─── Data records
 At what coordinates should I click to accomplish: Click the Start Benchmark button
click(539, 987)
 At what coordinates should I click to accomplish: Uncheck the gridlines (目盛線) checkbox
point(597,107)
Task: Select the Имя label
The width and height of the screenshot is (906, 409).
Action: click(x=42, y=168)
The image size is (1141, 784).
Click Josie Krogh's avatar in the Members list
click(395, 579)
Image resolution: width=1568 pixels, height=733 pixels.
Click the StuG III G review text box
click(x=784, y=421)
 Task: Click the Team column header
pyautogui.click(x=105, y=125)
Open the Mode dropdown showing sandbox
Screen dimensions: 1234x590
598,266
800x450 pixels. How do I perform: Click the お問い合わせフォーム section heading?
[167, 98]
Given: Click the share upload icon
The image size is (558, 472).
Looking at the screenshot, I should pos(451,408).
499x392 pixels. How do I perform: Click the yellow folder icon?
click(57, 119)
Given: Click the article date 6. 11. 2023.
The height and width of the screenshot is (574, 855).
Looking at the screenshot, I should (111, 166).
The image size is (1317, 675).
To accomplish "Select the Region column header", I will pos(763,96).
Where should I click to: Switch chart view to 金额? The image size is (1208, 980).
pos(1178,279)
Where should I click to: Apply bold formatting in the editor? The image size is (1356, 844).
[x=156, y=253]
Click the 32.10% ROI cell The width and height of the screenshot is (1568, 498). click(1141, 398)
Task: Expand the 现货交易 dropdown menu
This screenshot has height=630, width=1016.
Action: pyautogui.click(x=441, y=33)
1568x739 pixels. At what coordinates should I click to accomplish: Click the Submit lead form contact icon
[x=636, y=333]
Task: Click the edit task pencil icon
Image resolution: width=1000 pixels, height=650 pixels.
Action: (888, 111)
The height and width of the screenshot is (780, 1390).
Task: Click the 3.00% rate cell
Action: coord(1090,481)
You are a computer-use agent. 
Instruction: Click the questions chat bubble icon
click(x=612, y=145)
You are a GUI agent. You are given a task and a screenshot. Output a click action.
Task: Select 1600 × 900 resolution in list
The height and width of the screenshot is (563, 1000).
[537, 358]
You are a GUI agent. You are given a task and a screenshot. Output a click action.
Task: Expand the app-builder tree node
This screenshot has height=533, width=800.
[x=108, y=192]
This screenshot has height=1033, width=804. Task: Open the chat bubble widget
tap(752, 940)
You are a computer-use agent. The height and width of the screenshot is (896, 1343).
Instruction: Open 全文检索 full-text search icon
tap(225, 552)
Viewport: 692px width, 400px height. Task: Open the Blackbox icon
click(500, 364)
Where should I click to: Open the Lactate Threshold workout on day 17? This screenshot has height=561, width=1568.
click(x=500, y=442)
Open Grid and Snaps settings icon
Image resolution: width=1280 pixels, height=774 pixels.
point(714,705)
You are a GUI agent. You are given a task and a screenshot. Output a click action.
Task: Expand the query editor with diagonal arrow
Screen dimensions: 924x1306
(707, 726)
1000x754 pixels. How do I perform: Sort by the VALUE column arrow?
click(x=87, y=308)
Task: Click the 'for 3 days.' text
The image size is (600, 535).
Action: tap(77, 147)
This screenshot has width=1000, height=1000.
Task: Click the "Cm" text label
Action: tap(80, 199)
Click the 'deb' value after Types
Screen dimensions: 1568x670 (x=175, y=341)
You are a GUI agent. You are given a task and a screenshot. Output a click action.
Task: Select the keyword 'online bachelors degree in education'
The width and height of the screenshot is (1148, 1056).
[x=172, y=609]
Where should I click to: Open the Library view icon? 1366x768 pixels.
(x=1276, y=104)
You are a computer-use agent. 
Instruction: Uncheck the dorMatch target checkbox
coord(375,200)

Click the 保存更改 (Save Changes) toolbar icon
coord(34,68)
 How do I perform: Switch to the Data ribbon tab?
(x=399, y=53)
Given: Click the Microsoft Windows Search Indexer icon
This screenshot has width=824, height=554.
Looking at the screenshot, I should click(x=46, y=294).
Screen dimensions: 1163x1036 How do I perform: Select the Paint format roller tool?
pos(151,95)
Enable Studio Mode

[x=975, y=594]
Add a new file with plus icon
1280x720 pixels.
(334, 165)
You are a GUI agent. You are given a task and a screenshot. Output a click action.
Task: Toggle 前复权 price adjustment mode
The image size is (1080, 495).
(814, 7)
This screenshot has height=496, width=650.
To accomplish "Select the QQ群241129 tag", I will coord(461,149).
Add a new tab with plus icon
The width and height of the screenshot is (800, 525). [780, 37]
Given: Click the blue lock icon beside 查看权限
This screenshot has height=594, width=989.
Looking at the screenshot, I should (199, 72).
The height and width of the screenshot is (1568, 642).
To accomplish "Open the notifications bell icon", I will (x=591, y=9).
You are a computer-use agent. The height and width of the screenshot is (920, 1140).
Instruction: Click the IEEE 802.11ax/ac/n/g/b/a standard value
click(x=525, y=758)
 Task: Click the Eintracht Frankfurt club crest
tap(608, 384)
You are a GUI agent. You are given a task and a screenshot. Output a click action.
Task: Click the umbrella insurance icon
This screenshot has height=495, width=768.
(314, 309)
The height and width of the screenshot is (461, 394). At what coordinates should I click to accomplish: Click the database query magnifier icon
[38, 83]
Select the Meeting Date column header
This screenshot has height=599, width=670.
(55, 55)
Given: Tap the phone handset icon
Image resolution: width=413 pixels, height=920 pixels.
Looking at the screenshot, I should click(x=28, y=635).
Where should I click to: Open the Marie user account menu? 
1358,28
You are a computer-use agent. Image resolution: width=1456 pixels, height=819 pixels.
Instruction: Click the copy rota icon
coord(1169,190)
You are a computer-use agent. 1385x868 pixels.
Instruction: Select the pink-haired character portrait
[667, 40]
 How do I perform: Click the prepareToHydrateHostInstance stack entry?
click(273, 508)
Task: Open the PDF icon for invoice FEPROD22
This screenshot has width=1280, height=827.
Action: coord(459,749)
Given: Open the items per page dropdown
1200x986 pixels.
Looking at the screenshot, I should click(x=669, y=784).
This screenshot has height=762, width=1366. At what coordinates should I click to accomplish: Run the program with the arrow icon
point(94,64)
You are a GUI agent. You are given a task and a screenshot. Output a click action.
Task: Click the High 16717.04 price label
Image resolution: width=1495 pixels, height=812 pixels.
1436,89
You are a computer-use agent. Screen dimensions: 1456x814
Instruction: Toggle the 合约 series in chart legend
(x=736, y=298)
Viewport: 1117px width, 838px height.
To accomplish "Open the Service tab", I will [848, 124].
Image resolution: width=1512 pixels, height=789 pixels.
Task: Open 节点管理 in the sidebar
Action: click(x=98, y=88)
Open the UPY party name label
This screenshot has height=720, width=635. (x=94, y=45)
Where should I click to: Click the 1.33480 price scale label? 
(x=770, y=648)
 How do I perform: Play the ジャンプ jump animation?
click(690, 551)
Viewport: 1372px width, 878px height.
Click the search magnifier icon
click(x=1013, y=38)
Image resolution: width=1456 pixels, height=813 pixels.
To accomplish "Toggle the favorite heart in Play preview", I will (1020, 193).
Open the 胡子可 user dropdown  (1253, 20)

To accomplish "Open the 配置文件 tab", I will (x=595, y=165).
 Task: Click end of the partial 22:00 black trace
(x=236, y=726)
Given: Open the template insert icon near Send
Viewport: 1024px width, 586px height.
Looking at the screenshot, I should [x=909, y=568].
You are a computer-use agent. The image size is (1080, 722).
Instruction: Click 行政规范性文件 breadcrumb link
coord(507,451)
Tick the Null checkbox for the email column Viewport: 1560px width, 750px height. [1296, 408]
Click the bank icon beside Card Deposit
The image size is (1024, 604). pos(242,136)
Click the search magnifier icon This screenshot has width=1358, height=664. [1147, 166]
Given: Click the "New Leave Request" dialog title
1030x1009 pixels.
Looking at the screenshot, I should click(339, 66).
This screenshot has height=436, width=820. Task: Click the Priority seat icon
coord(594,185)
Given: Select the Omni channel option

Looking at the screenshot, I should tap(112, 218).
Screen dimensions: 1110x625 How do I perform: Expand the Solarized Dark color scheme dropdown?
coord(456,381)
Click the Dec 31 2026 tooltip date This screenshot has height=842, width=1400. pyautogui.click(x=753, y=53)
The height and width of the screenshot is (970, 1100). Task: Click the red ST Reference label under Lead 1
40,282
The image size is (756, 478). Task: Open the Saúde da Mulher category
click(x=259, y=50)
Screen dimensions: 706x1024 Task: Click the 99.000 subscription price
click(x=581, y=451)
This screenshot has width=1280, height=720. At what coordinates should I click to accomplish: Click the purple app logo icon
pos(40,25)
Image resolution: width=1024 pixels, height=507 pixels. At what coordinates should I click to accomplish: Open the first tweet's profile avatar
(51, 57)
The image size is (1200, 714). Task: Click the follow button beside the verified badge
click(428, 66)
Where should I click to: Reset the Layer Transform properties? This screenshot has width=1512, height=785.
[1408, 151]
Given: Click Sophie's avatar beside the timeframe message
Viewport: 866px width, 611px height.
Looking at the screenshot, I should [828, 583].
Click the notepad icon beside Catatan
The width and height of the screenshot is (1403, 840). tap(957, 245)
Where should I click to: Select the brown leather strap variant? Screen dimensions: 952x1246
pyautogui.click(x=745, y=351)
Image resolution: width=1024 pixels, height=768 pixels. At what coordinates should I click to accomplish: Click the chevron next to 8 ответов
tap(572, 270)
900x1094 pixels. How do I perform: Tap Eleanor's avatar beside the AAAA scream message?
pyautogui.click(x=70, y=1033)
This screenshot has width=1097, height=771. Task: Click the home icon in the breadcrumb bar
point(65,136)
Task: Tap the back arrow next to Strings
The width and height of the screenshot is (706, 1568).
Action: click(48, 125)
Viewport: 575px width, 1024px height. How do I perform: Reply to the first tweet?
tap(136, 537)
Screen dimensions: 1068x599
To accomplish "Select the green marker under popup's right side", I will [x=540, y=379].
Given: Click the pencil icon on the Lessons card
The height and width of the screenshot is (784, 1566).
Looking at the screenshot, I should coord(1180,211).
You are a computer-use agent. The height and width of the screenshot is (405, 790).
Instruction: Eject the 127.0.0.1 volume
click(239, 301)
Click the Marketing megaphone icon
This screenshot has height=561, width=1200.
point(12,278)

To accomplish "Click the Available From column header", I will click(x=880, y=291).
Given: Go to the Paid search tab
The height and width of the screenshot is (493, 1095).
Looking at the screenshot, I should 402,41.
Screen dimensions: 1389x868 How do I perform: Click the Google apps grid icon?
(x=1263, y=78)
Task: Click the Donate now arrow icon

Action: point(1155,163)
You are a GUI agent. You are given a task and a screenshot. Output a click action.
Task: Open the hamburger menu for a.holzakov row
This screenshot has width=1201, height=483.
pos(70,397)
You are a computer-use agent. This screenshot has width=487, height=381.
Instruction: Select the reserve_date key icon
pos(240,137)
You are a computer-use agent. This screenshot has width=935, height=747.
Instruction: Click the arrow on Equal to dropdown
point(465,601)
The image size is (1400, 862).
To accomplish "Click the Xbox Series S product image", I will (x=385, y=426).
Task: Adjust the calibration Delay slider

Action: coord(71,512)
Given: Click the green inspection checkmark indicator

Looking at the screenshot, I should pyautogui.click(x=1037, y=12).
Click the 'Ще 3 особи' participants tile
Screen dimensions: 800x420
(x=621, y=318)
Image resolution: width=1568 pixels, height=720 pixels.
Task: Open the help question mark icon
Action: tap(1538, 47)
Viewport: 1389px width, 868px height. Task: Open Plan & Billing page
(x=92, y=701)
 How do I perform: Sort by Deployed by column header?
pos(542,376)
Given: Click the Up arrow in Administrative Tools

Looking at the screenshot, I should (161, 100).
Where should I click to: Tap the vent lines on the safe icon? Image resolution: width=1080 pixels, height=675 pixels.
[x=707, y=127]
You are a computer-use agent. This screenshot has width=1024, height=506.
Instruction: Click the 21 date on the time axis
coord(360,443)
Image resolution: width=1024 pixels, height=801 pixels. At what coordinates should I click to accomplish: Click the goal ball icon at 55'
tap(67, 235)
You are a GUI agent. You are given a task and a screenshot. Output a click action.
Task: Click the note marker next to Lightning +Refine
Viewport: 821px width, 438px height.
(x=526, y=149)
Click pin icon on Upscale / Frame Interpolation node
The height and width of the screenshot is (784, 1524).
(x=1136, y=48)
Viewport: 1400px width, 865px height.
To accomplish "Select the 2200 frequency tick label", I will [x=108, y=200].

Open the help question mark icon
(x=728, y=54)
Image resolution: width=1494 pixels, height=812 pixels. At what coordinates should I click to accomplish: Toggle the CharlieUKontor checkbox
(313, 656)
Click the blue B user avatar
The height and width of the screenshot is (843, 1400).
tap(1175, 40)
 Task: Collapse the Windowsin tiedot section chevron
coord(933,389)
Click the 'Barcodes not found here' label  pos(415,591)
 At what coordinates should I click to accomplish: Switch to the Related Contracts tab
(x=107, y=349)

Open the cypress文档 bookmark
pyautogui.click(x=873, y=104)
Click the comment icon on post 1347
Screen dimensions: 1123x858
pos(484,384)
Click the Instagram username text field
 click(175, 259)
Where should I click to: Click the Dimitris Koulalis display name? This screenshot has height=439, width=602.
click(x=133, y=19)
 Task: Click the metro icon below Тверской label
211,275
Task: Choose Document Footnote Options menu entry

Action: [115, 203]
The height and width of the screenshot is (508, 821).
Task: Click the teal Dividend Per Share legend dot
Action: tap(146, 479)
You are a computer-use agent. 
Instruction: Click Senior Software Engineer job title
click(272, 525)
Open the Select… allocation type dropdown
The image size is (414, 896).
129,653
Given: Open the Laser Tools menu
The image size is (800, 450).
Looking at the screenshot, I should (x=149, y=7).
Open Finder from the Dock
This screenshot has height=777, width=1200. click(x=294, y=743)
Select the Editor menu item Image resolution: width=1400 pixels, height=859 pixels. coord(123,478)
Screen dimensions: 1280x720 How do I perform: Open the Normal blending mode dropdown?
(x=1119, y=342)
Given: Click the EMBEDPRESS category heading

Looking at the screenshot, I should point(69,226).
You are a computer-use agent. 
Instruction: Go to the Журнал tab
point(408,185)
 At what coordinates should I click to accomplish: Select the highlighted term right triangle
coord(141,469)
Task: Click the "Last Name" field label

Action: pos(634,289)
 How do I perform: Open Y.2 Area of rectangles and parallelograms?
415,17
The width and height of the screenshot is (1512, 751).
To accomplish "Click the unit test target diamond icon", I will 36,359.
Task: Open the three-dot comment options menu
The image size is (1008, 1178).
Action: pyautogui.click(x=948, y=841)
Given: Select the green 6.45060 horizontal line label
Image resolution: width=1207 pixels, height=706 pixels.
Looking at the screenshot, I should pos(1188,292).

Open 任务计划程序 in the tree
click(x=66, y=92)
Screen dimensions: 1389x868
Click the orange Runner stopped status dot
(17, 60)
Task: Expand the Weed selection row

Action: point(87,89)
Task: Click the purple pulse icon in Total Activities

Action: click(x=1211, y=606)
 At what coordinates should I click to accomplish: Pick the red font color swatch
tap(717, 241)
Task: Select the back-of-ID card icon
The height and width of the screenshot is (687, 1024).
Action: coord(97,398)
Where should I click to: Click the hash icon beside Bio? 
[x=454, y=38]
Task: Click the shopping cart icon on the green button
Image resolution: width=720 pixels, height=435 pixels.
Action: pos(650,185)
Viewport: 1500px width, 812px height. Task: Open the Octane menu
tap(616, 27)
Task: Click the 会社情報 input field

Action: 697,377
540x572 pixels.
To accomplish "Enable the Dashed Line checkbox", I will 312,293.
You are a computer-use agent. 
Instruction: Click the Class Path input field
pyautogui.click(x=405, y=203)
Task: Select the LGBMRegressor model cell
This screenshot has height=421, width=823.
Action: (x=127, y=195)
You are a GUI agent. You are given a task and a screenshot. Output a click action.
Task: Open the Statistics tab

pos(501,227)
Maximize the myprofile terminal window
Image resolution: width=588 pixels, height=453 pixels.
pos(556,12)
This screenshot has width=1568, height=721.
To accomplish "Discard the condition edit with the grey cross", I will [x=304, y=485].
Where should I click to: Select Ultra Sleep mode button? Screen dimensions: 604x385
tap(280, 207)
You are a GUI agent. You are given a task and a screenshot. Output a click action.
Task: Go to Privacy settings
──────
What you have to do. Copy the items above word for word, starting at the line that contains "You are a computer-use agent. The image" and ending at the line that contains "click(x=581, y=451)", both lines included.

Exercise response.
You are a computer-use agent. The image size is (1080, 722).
Instruction: Click 行政规范性文件 breadcrumb link
coord(507,451)
Tick the Null checkbox for the email column Viewport: 1560px width, 750px height. [1296, 408]
Click the bank icon beside Card Deposit
The image size is (1024, 604). pos(242,136)
Click the search magnifier icon This screenshot has width=1358, height=664. [1147, 166]
Given: Click the "New Leave Request" dialog title
1030x1009 pixels.
Looking at the screenshot, I should click(339, 66).
This screenshot has height=436, width=820. Task: Click the Priority seat icon
coord(594,185)
Given: Select the Omni channel option

Looking at the screenshot, I should tap(112, 218).
Screen dimensions: 1110x625 How do I perform: Expand the Solarized Dark color scheme dropdown?
coord(456,381)
Click the Dec 31 2026 tooltip date This screenshot has height=842, width=1400. pyautogui.click(x=753, y=53)
The height and width of the screenshot is (970, 1100). Task: Click the red ST Reference label under Lead 1
40,282
The image size is (756, 478). Task: Open the Saúde da Mulher category
click(x=259, y=50)
Screen dimensions: 706x1024 Task: Click the 99.000 subscription price
click(x=581, y=451)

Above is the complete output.